Uyarı!

Bu blogda sinema, kitap ve müzik ile ilgili yazılar bulabileceğiniz gibi; deli saçması üretimlerimizle de karşılaşabilirsiniz.

Yazarlar

Downloading Nancy

2009/10/28



How late is too late?


Gün gelir, hayat istediklerini vermez sana. Beklemeye alırsın kendini. Ancak, zaman uzadıkça sabrın ve umutların tükenir. İşte o anda 'kayıp insan' olursun. Yitiksindir artık. Hayatın getireceklerini beklemeye kendini mecbur etmiş insan olursun. Ve gün gelir kaybolursun.



Downloading Nancy işte aynen böyle bir film. Film, herkesin içinde gizli olan kayıplık duygusundan oluşan hastalığı çok iyi işliyor. Kayıplık duygusu bir anda gelmez insana. Dereceleri vardır. Öncelikle köşeye çekilme başlar. Daha sonra kendi kendine zarar verme gelir. En son noktayı ise intihar koyar. Peki ama bu duruma nasıl gelinir?



Filmin baş karakteri yitik ev kadını Nancy, kendine ve çevresine gün geçtikçe yabancılaşmaktadır.
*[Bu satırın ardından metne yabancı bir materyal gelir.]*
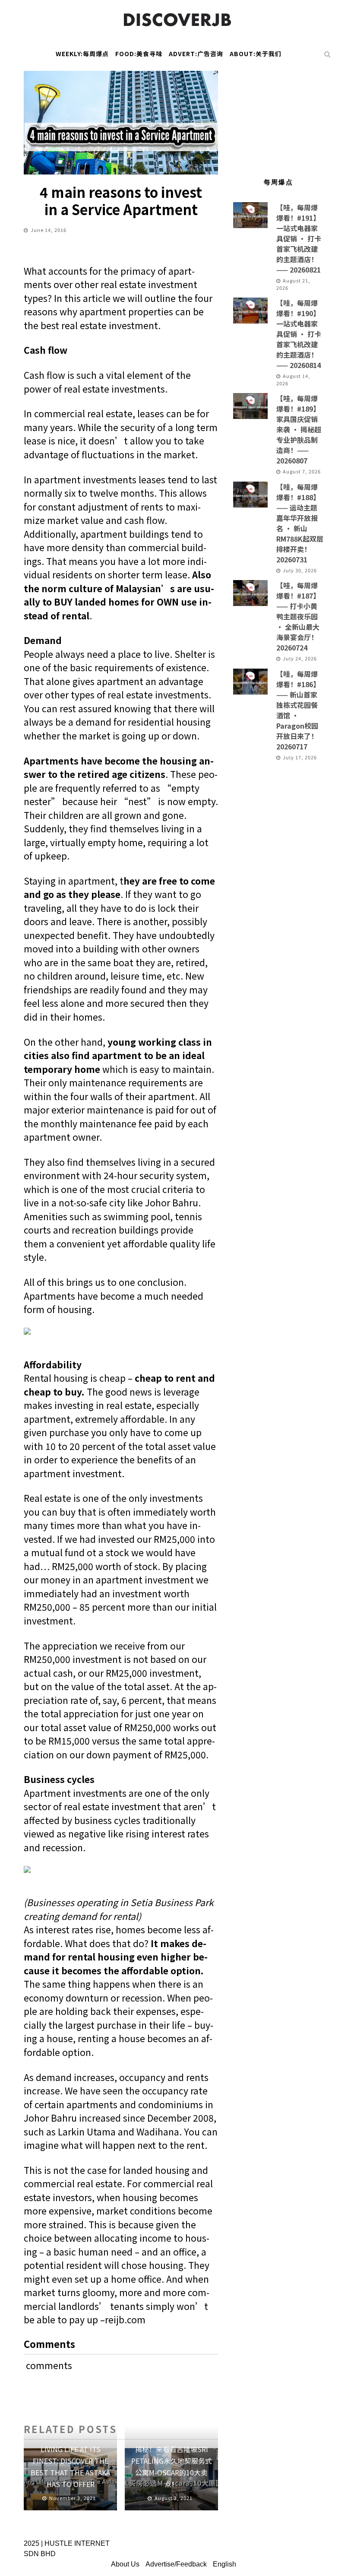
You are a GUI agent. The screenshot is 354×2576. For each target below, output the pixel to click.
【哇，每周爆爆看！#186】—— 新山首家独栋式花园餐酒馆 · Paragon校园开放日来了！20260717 (298, 710)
Çocukluğunu yaşayamamış Nancy'nin çocukça ihtiyaçlarını gereksiz bulan yüksek egolu, kendine düşkün kocası Albert ise Nancy'yi gün geçtikçe dahada çok bir ev eşyası gibi görmektedir. İntihar edemeyen onun yerine bir katil kiralayan Nancy, sessizce bir köşede kendine acı vererek yaşadığı hayattan yine sessizce çeker gider. Geride bıraktığı çok ufak simgeler aradan bir yıl geçince Albert'i Nancy'nin yabancılaşmış haline çevirmektedir.



Boşver diyip geçmemeyi öğreten bu film, etrafımızda yitik olmaya müsait insanların günbegün yok olabileceklerinin farkına varmamız gerektiğini çok açık hatta rahatsız edici, vicdan muhasebesi yaptırıcı şekilde sunmaktadır. Kısa bir söz, ufak bir mimik ya da küçük bir jest bu insanaların sona sürüklenmelerine engel olabilir. Önemli olan bizlere gönderdikleri işaretleri görebilmektir.